Records from a data collection
+ + + +

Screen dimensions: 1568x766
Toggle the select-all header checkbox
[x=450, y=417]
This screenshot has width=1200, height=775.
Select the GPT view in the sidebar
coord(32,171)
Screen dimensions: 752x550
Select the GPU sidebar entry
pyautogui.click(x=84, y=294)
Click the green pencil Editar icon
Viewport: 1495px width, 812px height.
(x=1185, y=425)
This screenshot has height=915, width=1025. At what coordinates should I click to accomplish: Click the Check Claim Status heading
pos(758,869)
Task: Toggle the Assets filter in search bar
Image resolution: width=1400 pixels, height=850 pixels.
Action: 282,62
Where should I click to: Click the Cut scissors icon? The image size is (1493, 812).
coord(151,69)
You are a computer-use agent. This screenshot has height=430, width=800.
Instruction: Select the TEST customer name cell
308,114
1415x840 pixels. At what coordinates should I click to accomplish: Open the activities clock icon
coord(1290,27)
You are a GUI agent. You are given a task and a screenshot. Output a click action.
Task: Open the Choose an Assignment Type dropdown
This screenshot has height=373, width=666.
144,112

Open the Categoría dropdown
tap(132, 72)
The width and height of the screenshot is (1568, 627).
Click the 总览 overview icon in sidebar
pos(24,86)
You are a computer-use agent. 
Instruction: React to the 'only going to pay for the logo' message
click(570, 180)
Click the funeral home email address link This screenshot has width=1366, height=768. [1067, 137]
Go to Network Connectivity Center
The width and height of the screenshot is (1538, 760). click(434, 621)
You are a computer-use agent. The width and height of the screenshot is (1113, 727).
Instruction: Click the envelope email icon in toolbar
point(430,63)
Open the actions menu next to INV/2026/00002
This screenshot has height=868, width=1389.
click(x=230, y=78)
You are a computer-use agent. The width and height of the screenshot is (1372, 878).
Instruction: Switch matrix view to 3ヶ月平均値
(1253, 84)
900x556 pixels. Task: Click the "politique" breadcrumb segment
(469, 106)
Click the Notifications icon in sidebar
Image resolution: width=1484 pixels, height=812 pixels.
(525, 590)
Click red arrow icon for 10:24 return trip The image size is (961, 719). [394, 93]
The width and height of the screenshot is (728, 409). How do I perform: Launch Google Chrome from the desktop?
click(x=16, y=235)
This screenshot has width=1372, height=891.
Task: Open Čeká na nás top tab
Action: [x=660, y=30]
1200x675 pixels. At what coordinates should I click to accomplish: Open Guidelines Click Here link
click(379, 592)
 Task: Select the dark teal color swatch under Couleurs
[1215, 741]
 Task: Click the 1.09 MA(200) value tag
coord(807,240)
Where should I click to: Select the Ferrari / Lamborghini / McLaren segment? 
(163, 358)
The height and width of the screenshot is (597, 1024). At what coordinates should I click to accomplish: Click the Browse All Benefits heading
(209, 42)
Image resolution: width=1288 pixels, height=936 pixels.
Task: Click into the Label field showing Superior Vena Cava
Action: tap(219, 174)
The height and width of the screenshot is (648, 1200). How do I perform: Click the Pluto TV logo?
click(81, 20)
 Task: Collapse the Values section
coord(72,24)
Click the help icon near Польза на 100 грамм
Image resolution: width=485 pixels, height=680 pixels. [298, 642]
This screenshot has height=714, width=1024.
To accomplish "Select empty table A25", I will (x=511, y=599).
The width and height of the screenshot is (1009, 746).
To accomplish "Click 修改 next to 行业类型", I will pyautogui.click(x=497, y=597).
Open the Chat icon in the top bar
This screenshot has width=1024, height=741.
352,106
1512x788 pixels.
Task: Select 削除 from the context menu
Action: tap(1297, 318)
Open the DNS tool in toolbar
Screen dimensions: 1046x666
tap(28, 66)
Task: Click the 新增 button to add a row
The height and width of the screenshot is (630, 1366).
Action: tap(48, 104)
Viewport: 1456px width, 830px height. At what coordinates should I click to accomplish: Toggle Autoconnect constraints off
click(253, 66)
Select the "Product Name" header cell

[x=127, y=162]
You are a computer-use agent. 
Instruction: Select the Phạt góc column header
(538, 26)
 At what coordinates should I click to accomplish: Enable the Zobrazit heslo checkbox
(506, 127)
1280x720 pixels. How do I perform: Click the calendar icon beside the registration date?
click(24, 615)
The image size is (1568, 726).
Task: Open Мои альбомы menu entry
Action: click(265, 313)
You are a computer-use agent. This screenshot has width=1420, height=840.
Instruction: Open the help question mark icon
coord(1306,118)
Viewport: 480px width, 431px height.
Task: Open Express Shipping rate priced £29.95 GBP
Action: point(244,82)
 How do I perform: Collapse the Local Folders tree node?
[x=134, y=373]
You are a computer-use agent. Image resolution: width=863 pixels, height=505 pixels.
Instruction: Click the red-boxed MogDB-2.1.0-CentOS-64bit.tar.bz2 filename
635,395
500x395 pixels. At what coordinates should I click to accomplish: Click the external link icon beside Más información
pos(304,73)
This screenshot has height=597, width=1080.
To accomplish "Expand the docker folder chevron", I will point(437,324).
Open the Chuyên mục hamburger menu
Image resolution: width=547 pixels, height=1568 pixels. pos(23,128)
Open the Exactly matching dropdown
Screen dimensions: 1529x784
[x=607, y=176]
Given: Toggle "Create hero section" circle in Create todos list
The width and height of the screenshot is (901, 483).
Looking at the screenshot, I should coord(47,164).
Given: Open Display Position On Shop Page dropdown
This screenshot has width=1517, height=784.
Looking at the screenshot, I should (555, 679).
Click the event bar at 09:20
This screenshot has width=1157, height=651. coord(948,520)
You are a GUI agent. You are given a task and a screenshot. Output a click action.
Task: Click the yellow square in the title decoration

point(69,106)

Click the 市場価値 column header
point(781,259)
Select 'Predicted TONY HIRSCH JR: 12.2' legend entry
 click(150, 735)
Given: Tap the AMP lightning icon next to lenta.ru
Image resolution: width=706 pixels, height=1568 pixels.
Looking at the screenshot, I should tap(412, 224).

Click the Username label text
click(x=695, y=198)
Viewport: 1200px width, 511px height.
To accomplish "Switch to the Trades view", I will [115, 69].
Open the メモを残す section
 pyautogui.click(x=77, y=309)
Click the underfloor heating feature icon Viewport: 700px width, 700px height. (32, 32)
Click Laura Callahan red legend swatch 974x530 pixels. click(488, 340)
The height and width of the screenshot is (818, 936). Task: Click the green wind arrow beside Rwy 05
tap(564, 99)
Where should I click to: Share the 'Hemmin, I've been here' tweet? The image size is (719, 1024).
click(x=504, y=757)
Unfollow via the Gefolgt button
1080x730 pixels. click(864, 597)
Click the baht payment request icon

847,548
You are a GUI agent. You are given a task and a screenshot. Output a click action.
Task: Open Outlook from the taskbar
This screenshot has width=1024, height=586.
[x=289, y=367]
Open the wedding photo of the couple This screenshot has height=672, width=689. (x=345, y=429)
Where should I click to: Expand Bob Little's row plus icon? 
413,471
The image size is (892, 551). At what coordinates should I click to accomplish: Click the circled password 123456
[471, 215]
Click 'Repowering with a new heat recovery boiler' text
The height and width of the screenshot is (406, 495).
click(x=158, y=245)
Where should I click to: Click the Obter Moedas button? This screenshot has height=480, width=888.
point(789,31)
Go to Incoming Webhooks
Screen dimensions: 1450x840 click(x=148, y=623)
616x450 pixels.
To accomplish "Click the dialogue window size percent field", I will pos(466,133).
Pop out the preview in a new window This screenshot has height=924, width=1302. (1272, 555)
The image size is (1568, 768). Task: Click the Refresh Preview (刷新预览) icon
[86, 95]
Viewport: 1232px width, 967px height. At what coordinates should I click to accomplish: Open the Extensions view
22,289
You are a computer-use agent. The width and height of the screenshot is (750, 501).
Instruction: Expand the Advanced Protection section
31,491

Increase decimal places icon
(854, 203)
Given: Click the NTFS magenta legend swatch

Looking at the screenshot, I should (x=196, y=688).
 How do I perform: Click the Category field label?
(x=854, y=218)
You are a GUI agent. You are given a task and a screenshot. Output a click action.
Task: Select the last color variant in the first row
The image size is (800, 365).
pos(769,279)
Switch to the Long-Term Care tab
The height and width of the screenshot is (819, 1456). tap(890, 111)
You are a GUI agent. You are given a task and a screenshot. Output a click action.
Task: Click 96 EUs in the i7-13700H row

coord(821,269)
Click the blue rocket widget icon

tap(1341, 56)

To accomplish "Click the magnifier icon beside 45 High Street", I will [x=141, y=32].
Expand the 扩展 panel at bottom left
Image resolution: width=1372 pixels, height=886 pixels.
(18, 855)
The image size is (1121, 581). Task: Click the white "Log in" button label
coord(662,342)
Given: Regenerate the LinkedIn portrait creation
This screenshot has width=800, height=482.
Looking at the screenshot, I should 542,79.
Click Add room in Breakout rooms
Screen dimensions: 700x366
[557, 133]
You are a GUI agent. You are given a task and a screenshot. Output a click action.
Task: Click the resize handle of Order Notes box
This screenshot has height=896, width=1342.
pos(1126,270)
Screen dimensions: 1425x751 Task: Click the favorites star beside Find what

+ + + +

- **Written task**: Can you rewrite the lines from the start of the records through the line that contains "click(x=230, y=78)" as a JSON list of strings, one string per line, with blank lines left out?

- **The output**:
[
  "Screen dimensions: 1568x766",
  "Toggle the select-all header checkbox",
  "[x=450, y=417]",
  "This screenshot has width=1200, height=775.",
  "Select the GPT view in the sidebar",
  "coord(32,171)",
  "Screen dimensions: 752x550",
  "Select the GPU sidebar entry",
  "pyautogui.click(x=84, y=294)",
  "Click the green pencil Editar icon",
  "Viewport: 1495px width, 812px height.",
  "(x=1185, y=425)",
  "This screenshot has height=915, width=1025. At what coordinates should I click to accomplish: Click the Check Claim Status heading",
  "pos(758,869)",
  "Task: Toggle the Assets filter in search bar",
  "Image resolution: width=1400 pixels, height=850 pixels.",
  "Action: 282,62",
  "Where should I click to: Click the Cut scissors icon? The image size is (1493, 812).",
  "coord(151,69)",
  "You are a computer-use agent. This screenshot has height=430, width=800.",
  "Instruction: Select the TEST customer name cell",
  "308,114",
  "1415x840 pixels. At what coordinates should I click to accomplish: Open the activities clock icon",
  "coord(1290,27)",
  "You are a GUI agent. You are given a task and a screenshot. Output a click action.",
  "Task: Open the Choose an Assignment Type dropdown",
  "This screenshot has height=373, width=666.",
  "144,112",
  "Open the Categoría dropdown",
  "tap(132, 72)",
  "The width and height of the screenshot is (1568, 627).",
  "Click the 总览 overview icon in sidebar",
  "pos(24,86)",
  "You are a computer-use agent. ",
  "Instruction: React to the 'only going to pay for the logo' message",
  "click(570, 180)",
  "Click the funeral home email address link This screenshot has width=1366, height=768. [1067, 137]",
  "Go to Network Connectivity Center",
  "The width and height of the screenshot is (1538, 760). click(434, 621)",
  "You are a computer-use agent. The width and height of the screenshot is (1113, 727).",
  "Instruction: Click the envelope email icon in toolbar",
  "point(430,63)",
  "Open the actions menu next to INV/2026/00002",
  "This screenshot has height=868, width=1389.",
  "click(x=230, y=78)"
]